■ **Excerpt provided**:
Thematic relationship tree diagram

Fig. 13
figure 13

Sankey Diagram of Thematic Relations

The other topics are combined with the characteristics of their respective issues. They are also displayed from the three directions of topic introduction, full case map, and relationship map to show the audience a more comprehensive Beijing ancient capital culture as much as possible. Readers of other topics can log onto our website to visit. (

Question answering system

Intelligent question answering is one of the typical applications of knowledge graphs. Knowledge graph question answering (KBQA) can use the structured data of knowledge graphs to analyze and understand user questions, submit queries and examine reasons in the knowledge base and then return accurate answers to the user. At present, many intelligent question answering platforms or intelligent robot assistants have used knowledge graph technology, such as Microsoft Xiaobing and Apple Siri.

There are two leading solutions for intelligent answering based on knowledge graphs. One is to use semantic analysis, combined with rules or template matching, to analyze user questions according to a fixed structure or process and to map and express them in the database’s query language. Then, the answer is obtained directly from the knowledge graph database. The advantage of the semantic parsing method is its high accuracy. Nevertheless, the disadvantage is that it requires considerable labor to write templates and rules and maintain them, which also leads to the weak scalability of such methods. The other is an end-to-end method based on deep learning, which uses deep neural networks to represent natural language texts as semantic vectors. The realization of this method is to express the user question and the triples in the knowledge graph as vectors and then calculate the semantic similarity between the vectors and match the correct answers according to the ranking of the similarities. The deep learning method transforms the QA task into a classification or sorting task. Its advantage is that it reduces the labor cost and does not require much effort to maintain rules and templates. The disadvantage is that the interpretability of the model is not strong, the support of large-scale corpus data is required, and the application in the field may be poor. In addition, the literature [24, 25] also includes a simple question answering and multihop question answering system framework based on knowledge graph embedding, but the author has patented the method.

■ **Material supplied**:
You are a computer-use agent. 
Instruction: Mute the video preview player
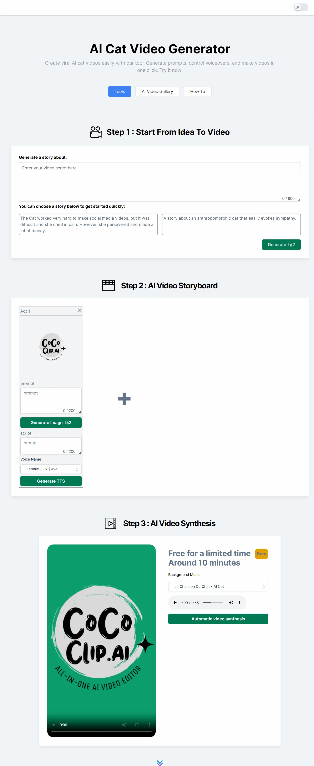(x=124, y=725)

...

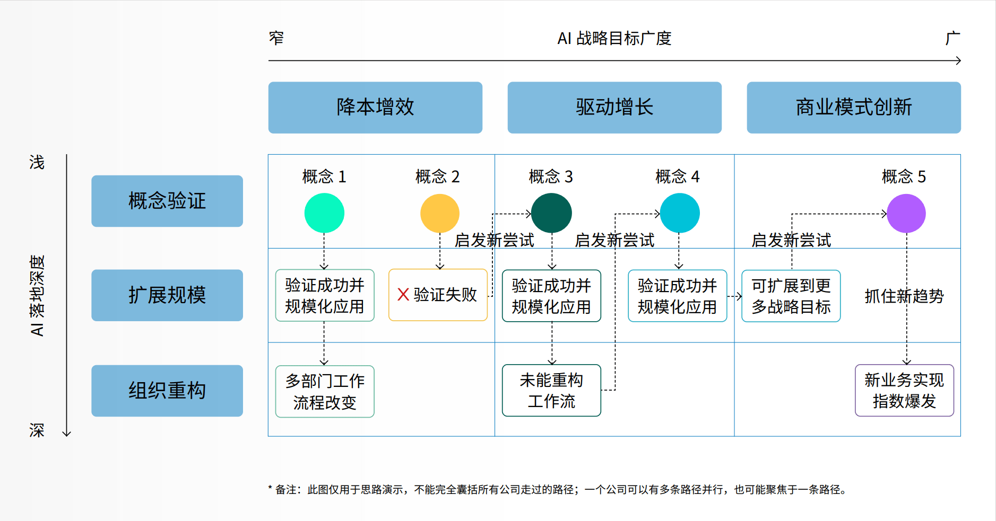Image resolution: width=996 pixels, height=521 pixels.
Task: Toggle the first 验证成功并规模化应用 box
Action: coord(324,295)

■ **What this exercise asks**:
[1] Rewrite the paragraph of the knowledge graph excerpt that begins "There are two leading solutions" as a brief bulleted list, keeping its main facts.
[2] According to the knowledge graph excerpt, which two products are given as examples of platforms or assistants that use knowledge graph technology?
[3] Extend the knowledge graph excerpt, continuing from its final sentence.

■ **Solved problems**:
[1]
- Two leading approaches exist for intelligent answering based on knowledge graphs.
- Semantic parsing:
  - It uses semantic analysis with rules or template matching to map user questions into the database's query language.
  - It takes the answer directly from the knowledge graph database.
  - Its advantage is high accuracy.
  - Its drawbacks are that templates and rules take considerable labor to write and maintain, and its scalability is weak.
- End-to-end deep learning:
  - It represents the user question and the knowledge graph triples as semantic vectors.
  - It matches answers by ranking the semantic similarity between those vectors, which turns question answering into a classification or sorting task.
  - Its advantage is lower labor cost, with little effort needed to maintain rules and templates.
  - Its drawbacks are weak interpretability, a need for large-scale corpus data, and possibly poor application in the field.
- The literature [24, 25] also describes simple and multihop question answering frameworks based on knowledge graph embedding, but that method is patented.

[2] Microsoft Xiaobing and Apple Siri.

[3]
Considering that we are focusing on the particular field of Beijing's ancient capital culture, the highest requirement for the QA system is accuracy, and the need for scalability is not high. Therefore, our project's intelligent question-answering reference [26] is mainly based on rules and template matching. The flow of the QA system model in this article is shown in Fig. 14 below.

Fig. 14
figure 14

Flow chart of the question-and-answer algorithm

The real flow for the question answering algorithm is entity recognition, question template matching, and answer retrieval.

Dictionary-based entity recognition

The question-and-answer system in this article uses all the entities in the cultural knowledge map of the ancient capital of Beijing to construct an entity dictionary, containing entries such as “Forbidden City” and “Lu Xun.” When performing entity recognition, the word segmentation tool uses a specific dictionary for word segmentation, and the question input in natural language from the user is segmented and tagged for part of speech. Entity recognition in the question is completed through the word segmentation tool and dictionary. We give an example, as shown in Fig. 15.

Fig. 15
figure 15

Word segmentation and entity recognition

Rule-based question template matching

For simple questions with relatively standardized question forms, template matching is an efficient method [26]. After completing the recognition of entities and relationships in the question, the query sentence can be generated by directly matching the question template.

The relationship in the knowledge graph is the desired goal to be obtained from this step. There may be more than one way to ask questions for the same intention. We designed different question templates expressing the same intention in Chinese, using the intention as a label, and trained a machine learning classification model to an accuracy of 0.95. Its function is to match the most similar question template with the input question after entity recognition and output the intent label. Part of the training data format is shown in Table 3.

Table 3 Question template (partial)

Answer search

Answer retrieval combines the entity obtained in entity recognition with the intent obtained in question template matching and calls the Cypher sentence to access the Neo4j database. Each intent category corresponds to a Cypher sentence constructed manually in advance. For example, for the intent of “ask for the work by the author,” the corresponding sentence is “MATCH (n: nm) RETURN n,” and nm is the identified entity.

Voice interaction

To enable users to interact through voice, the voice-to-text method is used. With the help of iFLYTEK’s “Voice-to-Text” service, users’ questions are converted into text.

After obtaining the text, the algorithm returns a result through the question-and-answer system we designed. This result is identified from the database. After receiving the result returned by the query, the return code is used to determine whether the returned result is correct. The results obtained are synthesized into speech through Baidu’s speech synthesis interface. Baidu speech synthesis is based on leading deep learning technology, providing highly anthropomorphic, smooth, and natural speech synthesis services.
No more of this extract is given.